_Problem details_
Using the listing below, please gather every line containing the word "each".

_Listed records_

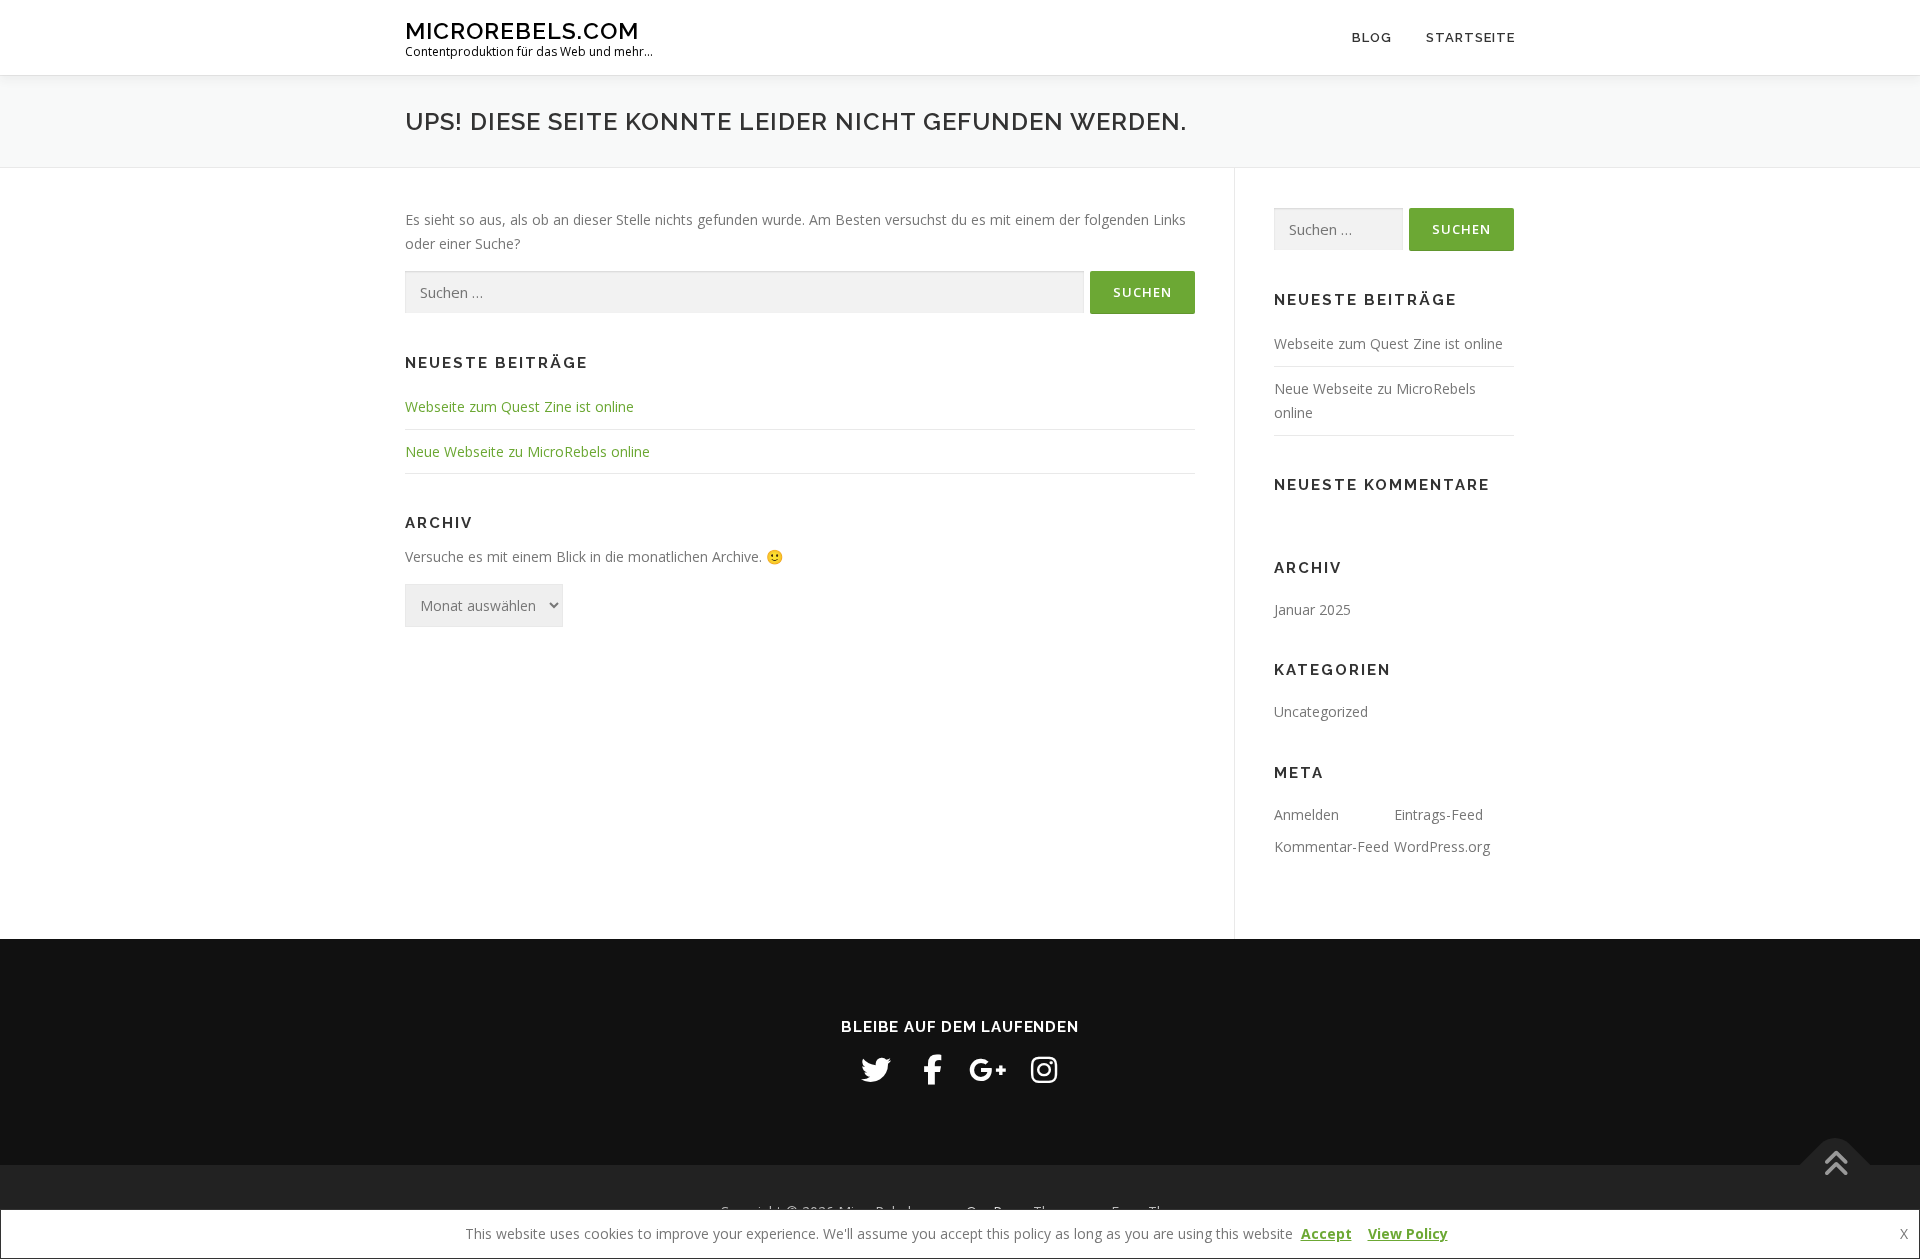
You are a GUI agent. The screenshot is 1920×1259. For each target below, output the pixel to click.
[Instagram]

...

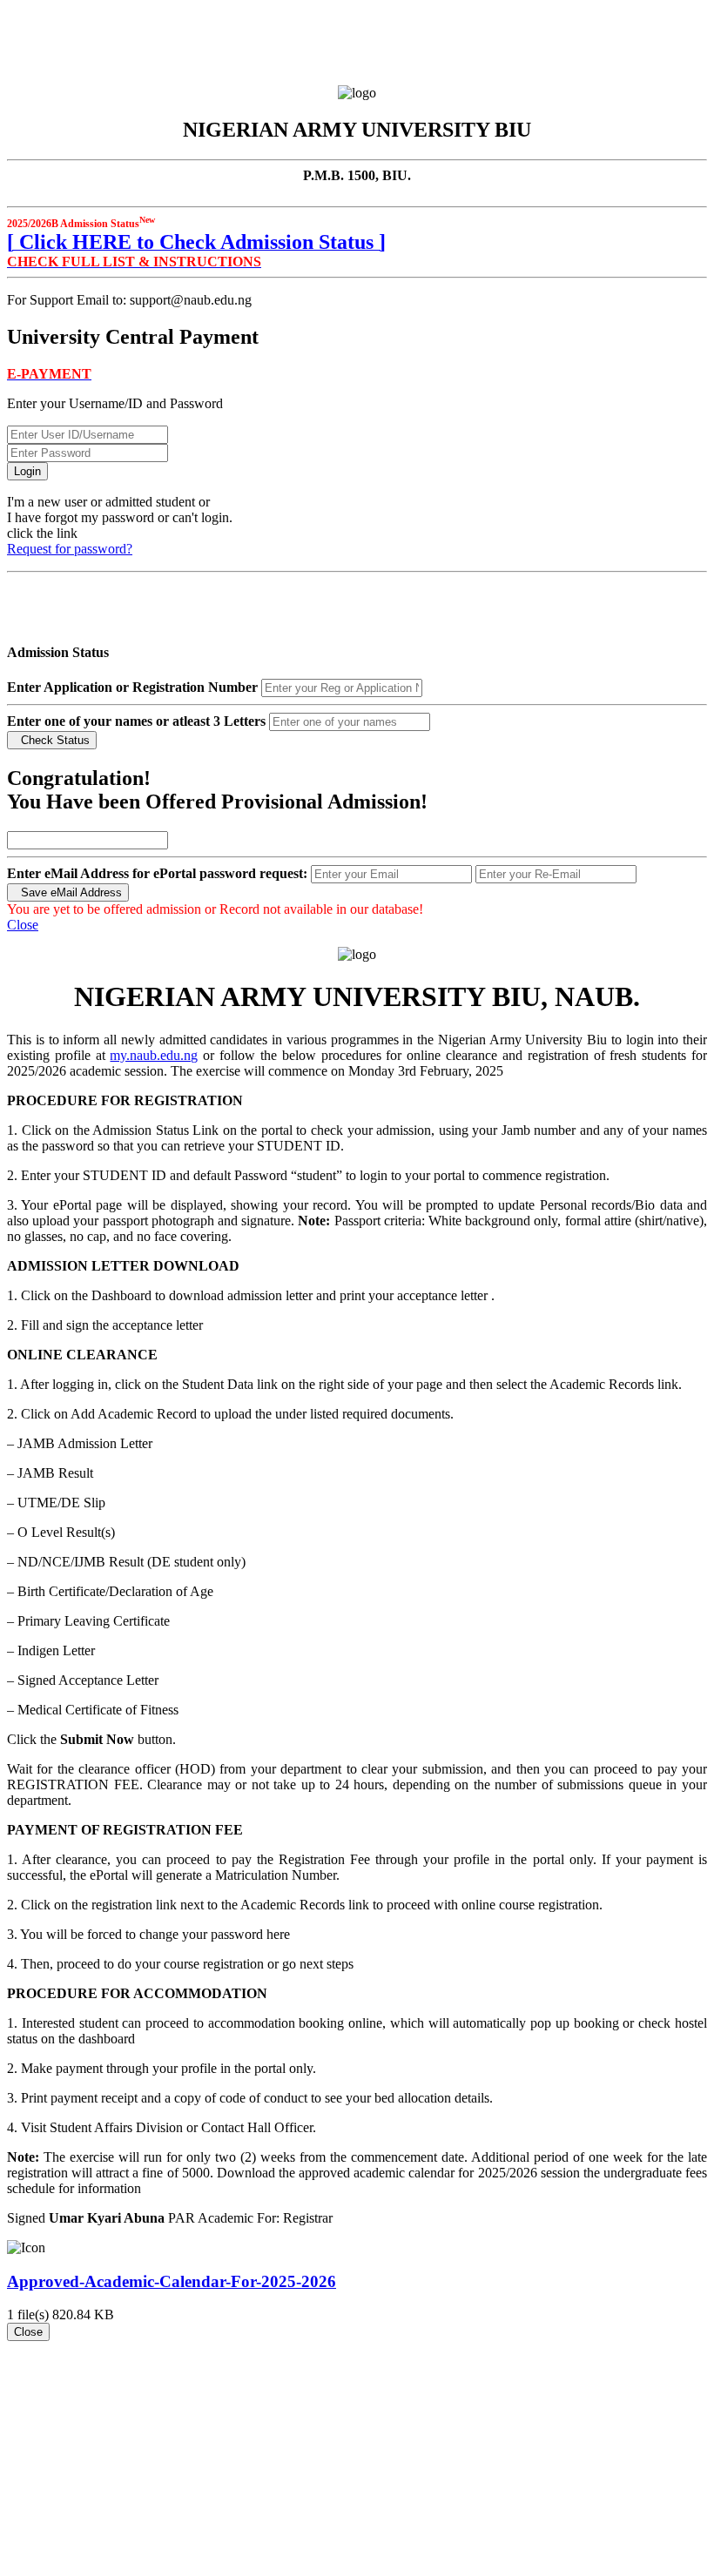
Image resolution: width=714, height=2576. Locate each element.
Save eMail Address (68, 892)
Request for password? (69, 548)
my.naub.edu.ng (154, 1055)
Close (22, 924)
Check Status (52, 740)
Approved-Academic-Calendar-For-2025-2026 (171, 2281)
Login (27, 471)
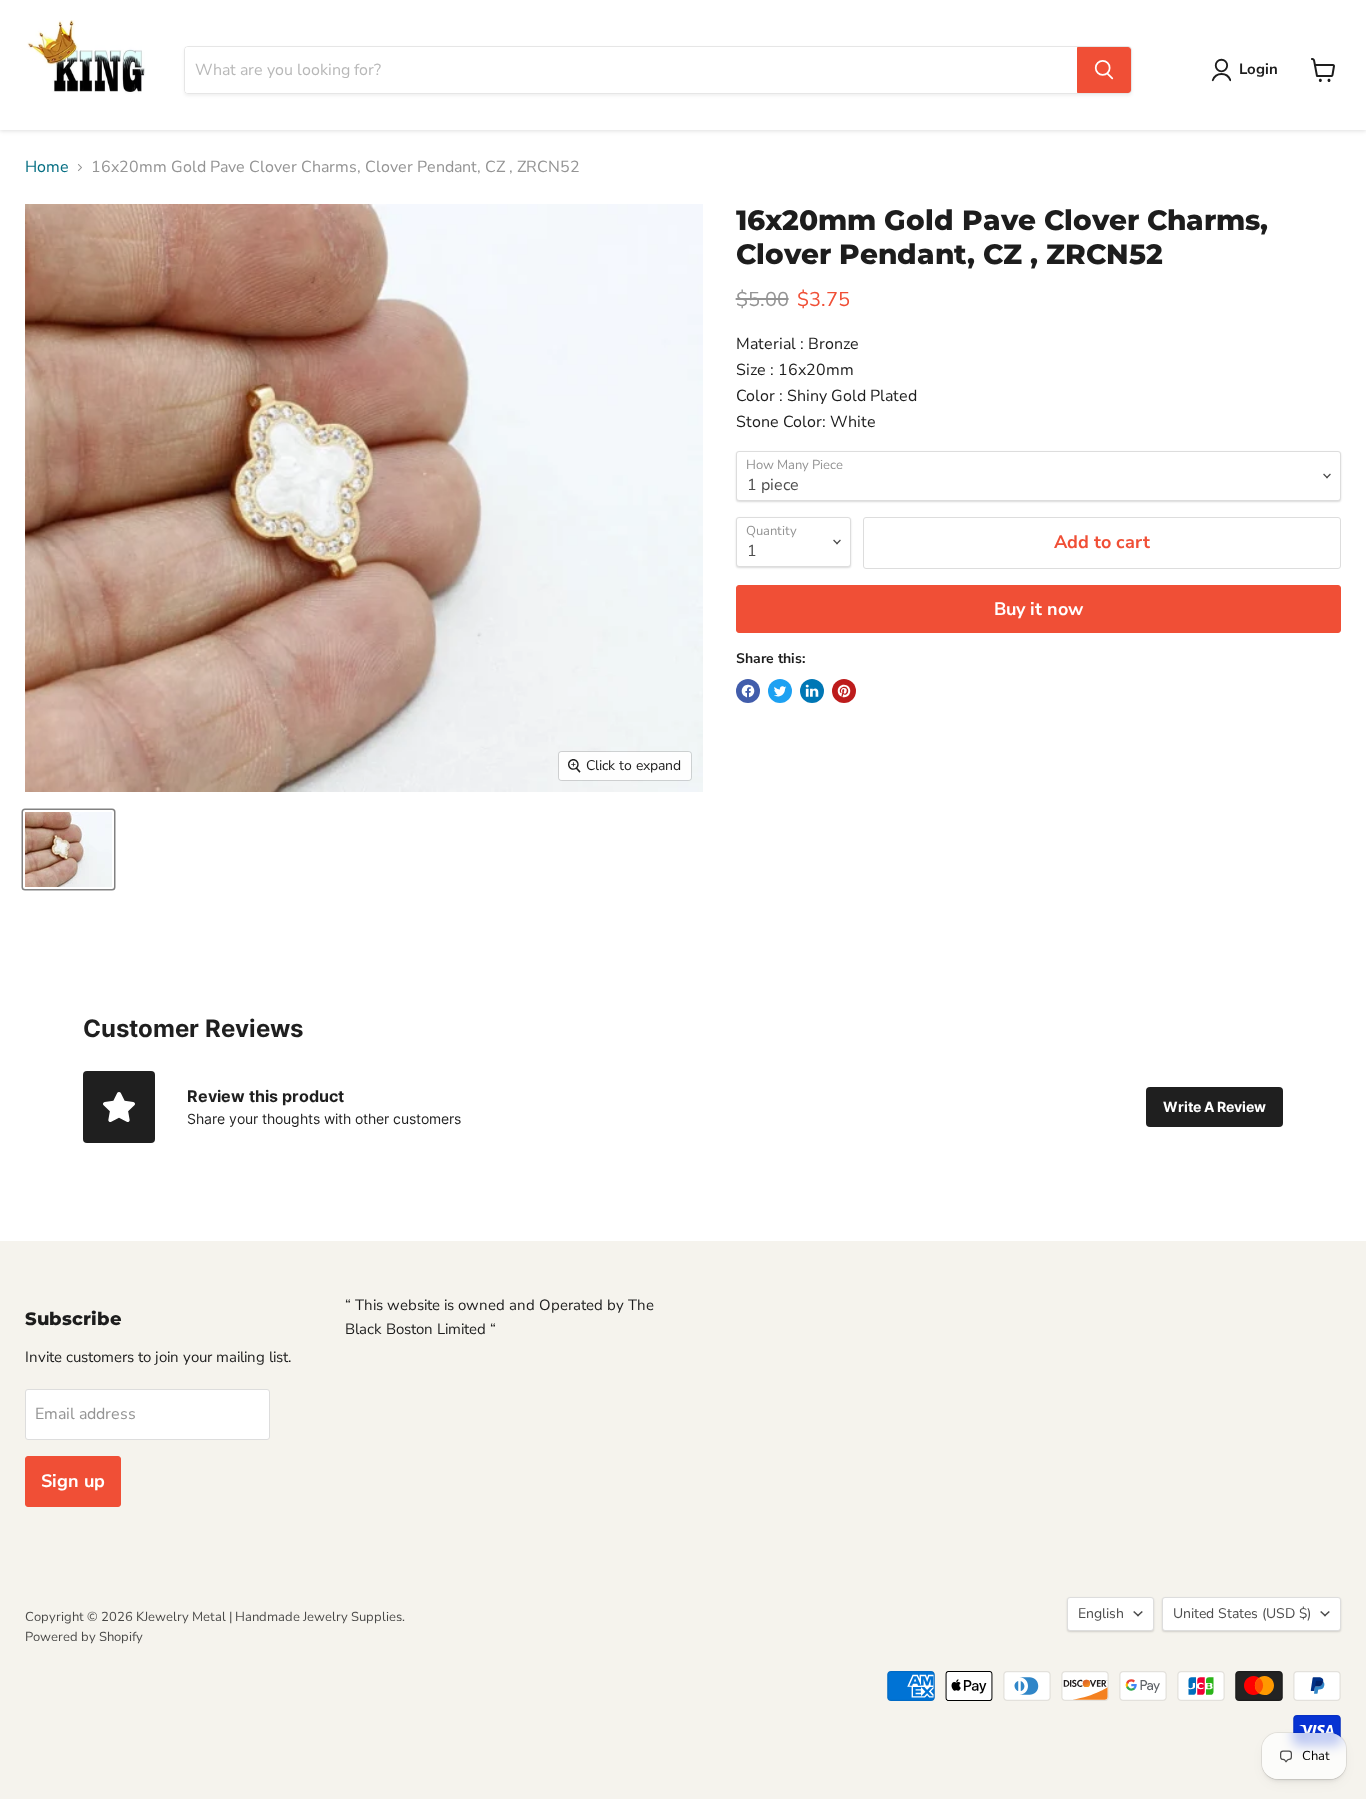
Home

_Output for this task_
You are a GUI agent. The screenshot is 1920×1259. For each target below, output the pixel to click.
Image resolution: width=714, height=2576. Locate each element.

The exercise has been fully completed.